## [CONSIGNE A]
Restitue mot pour mot l'intégralité de la critique de Dom Juan ci-dessous.

## [TEXTE FOURNI]
##############################
993.- J'ai vu à quel point on pouvait rendre ennuyeuse une pièce de Molière. La version du magnifique Dom Juan qui nous a été permis de voir ce dimanche après-midi est décidément lente, poussive et soporifique. Je l'attendais avec plaisir car cela fait deux mois que j'ai découvert ce texte magnifique et Olivier Sauton m'a permis de jouer la sublime tirade de l'Acte I scène 2 dans le cadre de son cours de théâtre. Je l'ai passé une fois avec Aymeline dans le rôle de Sganarelle et j'ai ressenti un plaisir à dire ce magnifique texte qui est si beau et qui est une douce musique. Toute la pièce est un régal à l'instar du texte de l'Avare ou des Femmes Savantes.
Le metteur en scène Cyril le Grix comédien et scénographe a amputé la pièce de scènes entières et a coupé dans le vif y compris dans les plus beaux monologues dont celui que je répète depuis plusieurs semaines tous les matins et tous les soirs sur le trajet du boulot. Quel gâchis, comme s'il a voulu saborder lui-même la pièce en concentrant les moments les plus sombres et les plus tristes en laissant les scènes qui amènent de la gaité et de la joie, tout le côté Molière en somme. Des dix-sept personnages de la pièce, il en a enlevé dix et a fait jouer les sept restants par cinq acteurs. Dom Juan vieillissant a les traits de Jean-Pierre Bernard qu'on a du mal à voir en grand séducteur sur le retour. Alexandre Mousset qui joue Sganarelle est excellent. La grande originalité est de changer de sexe Gusman l'écuyer d'Elvire et de la faire maitresse du valet de Dom Juan. Mathurine, Pierre, M. Dimanche, Francisque et les deux frères d'Elvire, Dom Carlos et Dom Alonse, ont disparu. La mise en scène est triste avec les jeux de lumières qui évoquent tour à tour le palais de Dom Juan, l'Eglise de Dona Elvire et la forêt. En sortant, je voyais le metteur en scène assis au dernier rang faire la tête, peut-être en remarquant notre mine peu réjouie. Ma camarade de sortie me voyant endormi m'a même proposé de quitter la salle au beau milieu de la représentation. Et pourtant, il y avait des spectateurs pour s'extasier sur le talent des comédiens, sur la scénographie avant-gardiste et sur le magnifique français qui leur avait été servi. Quel massacre oui ! De la bouze pseudo-intellectuelle pour théâtre subventionné. C'est complètement desservir Molière et son oeuvre que de nous présenter ce spectacle pour snobs. Cela plaira peut-être les connaisseurs de Télérama mais l'ignorant que je suis n'a pas du tout adhéré au concept et vous le déconseille donc franchement.
##############################
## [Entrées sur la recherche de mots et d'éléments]
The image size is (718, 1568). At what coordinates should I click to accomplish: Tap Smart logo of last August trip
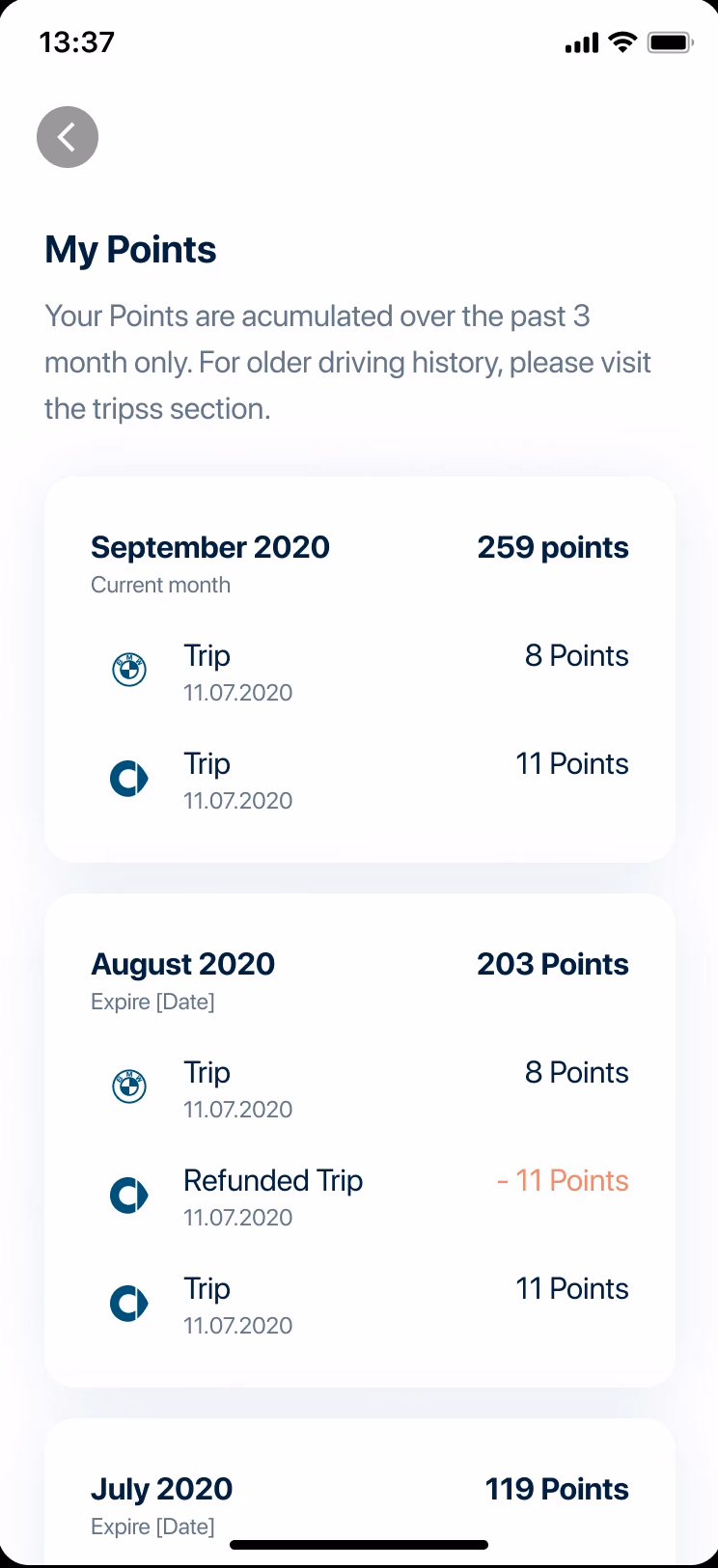point(129,1304)
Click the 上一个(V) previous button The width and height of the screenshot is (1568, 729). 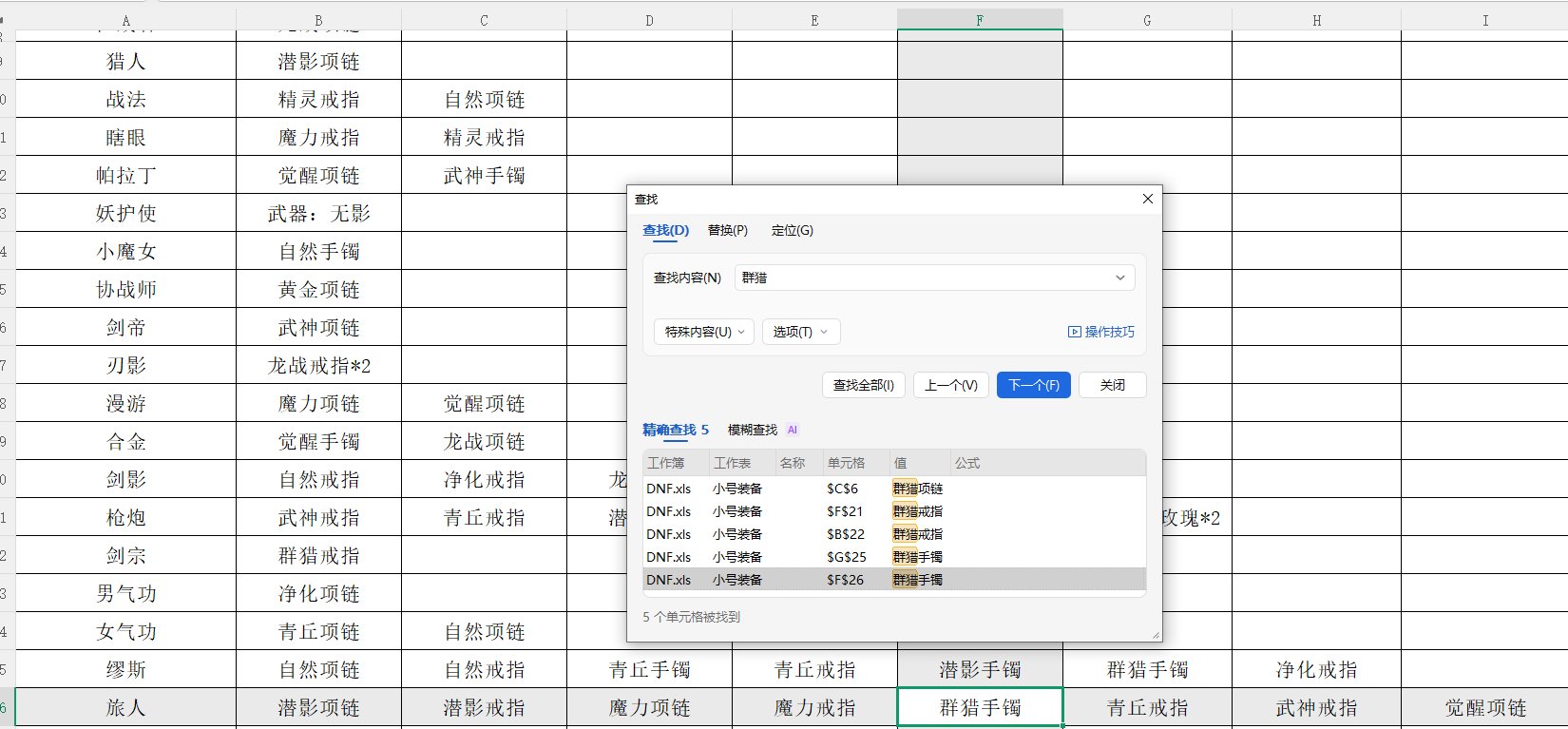[x=950, y=385]
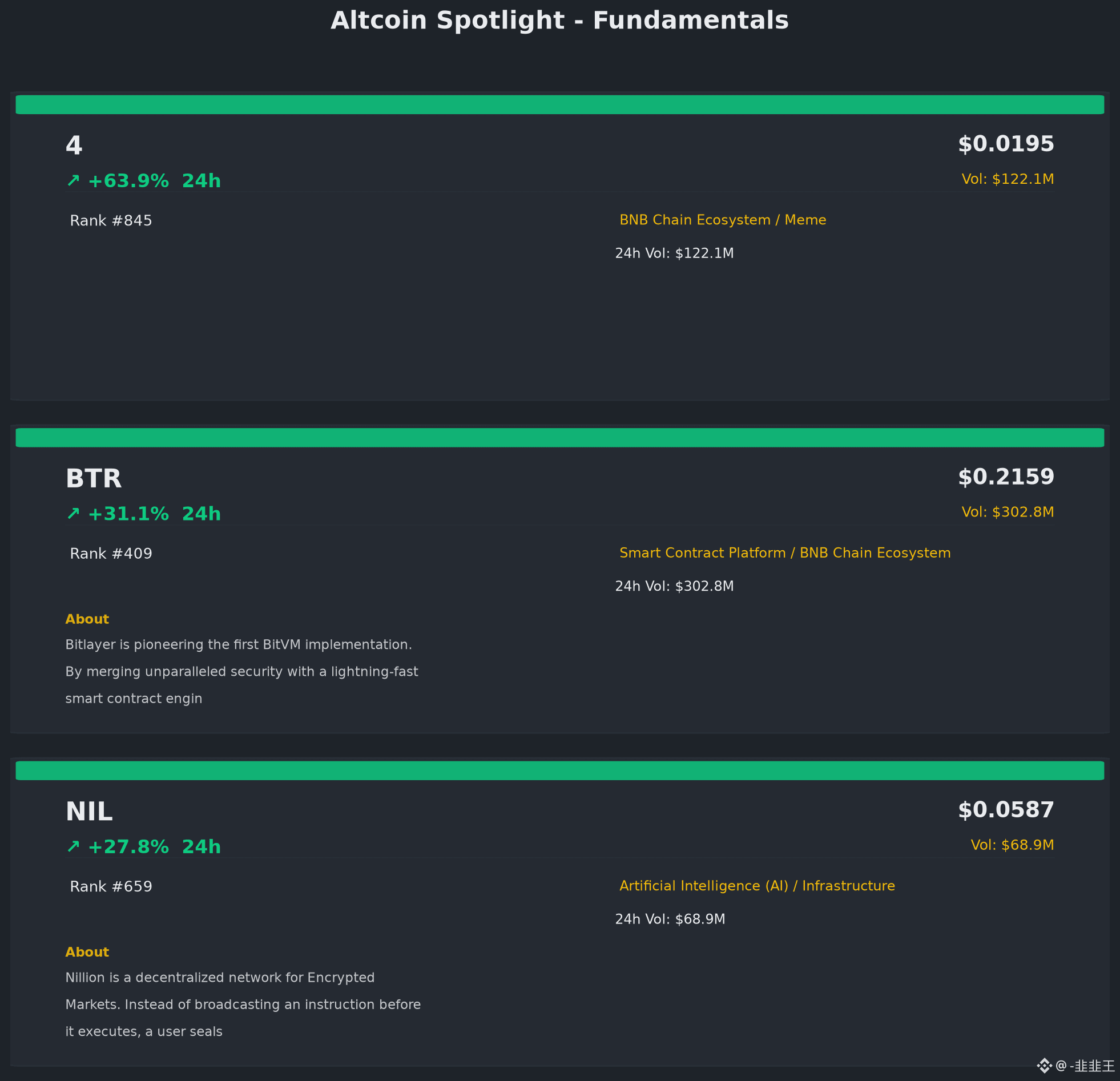Click the up-arrow icon next to +31.1%
Screen dimensions: 1120x1081
pos(73,514)
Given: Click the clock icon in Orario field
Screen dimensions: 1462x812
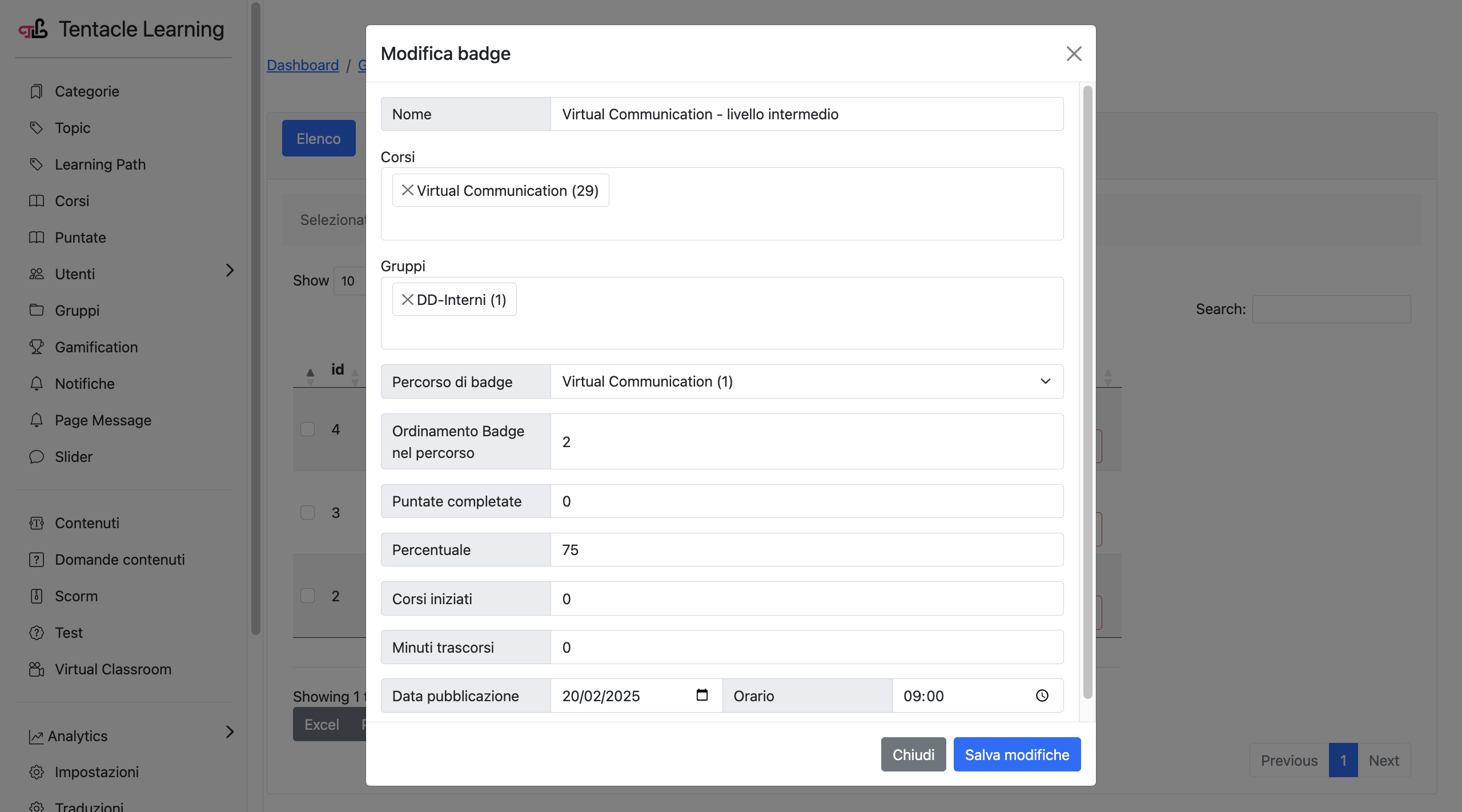Looking at the screenshot, I should [x=1042, y=696].
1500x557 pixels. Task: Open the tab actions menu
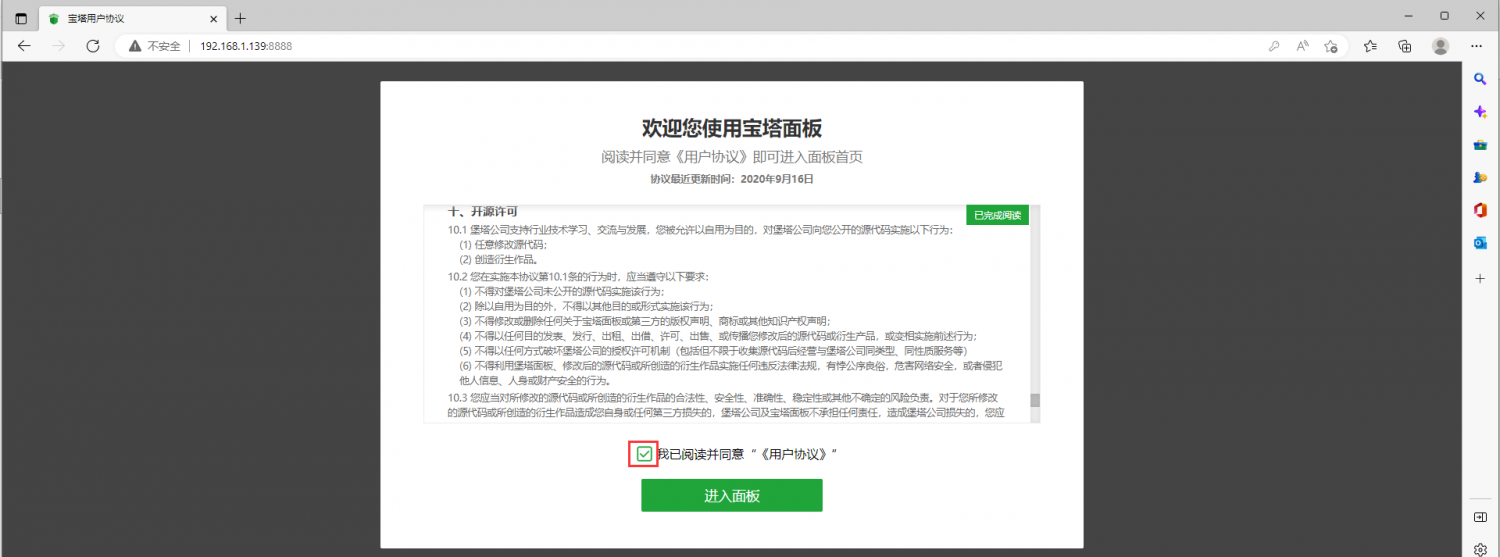(21, 18)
##############################
## [CONSIGNE B]
Renvoie à l'identique les lignes des enregistrements ci-dessus, de celle qui contient « Given: Click the clock icon in Orario field » jusqu'à la fin des enregistrements, les deux bornes incluses. Laisse les images de côté dans ta réponse.

## [RÉSULTAT A]
993.- J'ai vu à quel point on pouvait rendre ennuyeuse une pièce de Molière. La version du magnifique Dom Juan qui nous a été permis de voir ce dimanche après-midi est décidément lente, poussive et soporifique. Je l'attendais avec plaisir car cela fait deux mois que j'ai découvert ce texte magnifique et Olivier Sauton m'a permis de jouer la sublime tirade de l'Acte I scène 2 dans le cadre de son cours de théâtre. Je l'ai passé une fois avec Aymeline dans le rôle de Sganarelle et j'ai ressenti un plaisir à dire ce magnifique texte qui est si beau et qui est une douce musique. Toute la pièce est un régal à l'instar du texte de l'Avare ou des Femmes Savantes.
Le metteur en scène Cyril le Grix comédien et scénographe a amputé la pièce de scènes entières et a coupé dans le vif y compris dans les plus beaux monologues dont celui que je répète depuis plusieurs semaines tous les matins et tous les soirs sur le trajet du boulot. Quel gâchis, comme s'il a voulu saborder lui-même la pièce en concentrant les moments les plus sombres et les plus tristes en laissant les scènes qui amènent de la gaité et de la joie, tout le côté Molière en somme. Des dix-sept personnages de la pièce, il en a enlevé dix et a fait jouer les sept restants par cinq acteurs. Dom Juan vieillissant a les traits de Jean-Pierre Bernard qu'on a du mal à voir en grand séducteur sur le retour. Alexandre Mousset qui joue Sganarelle est excellent. La grande originalité est de changer de sexe Gusman l'écuyer d'Elvire et de la faire maitresse du valet de Dom Juan. Mathurine, Pierre, M. Dimanche, Francisque et les deux frères d'Elvire, Dom Carlos et Dom Alonse, ont disparu. La mise en scène est triste avec les jeux de lumières qui évoquent tour à tour le palais de Dom Juan, l'Eglise de Dona Elvire et la forêt. En sortant, je voyais le metteur en scène assis au dernier rang faire la tête, peut-être en remarquant notre mine peu réjouie. Ma camarade de sortie me voyant endormi m'a même proposé de quitter la salle au beau milieu de la représentation. Et pourtant, il y avait des spectateurs pour s'extasier sur le talent des comédiens, sur la scénographie avant-gardiste et sur le magnifique français qui leur avait été servi. Quel massacre oui ! De la bouze pseudo-intellectuelle pour théâtre subventionné. C'est complètement desservir Molière et son oeuvre que de nous présenter ce spectacle pour snobs. Cela plaira peut-être les connaisseurs de Télérama mais l'ignorant que je suis n'a pas du tout adhéré au concept et vous le déconseille donc franchement.

## [RÉSULTAT B]
Given: Click the clock icon in Orario field
Screen dimensions: 1462x812
Looking at the screenshot, I should [x=1042, y=696].
1500x557 pixels. Task: Open the tab actions menu
(21, 18)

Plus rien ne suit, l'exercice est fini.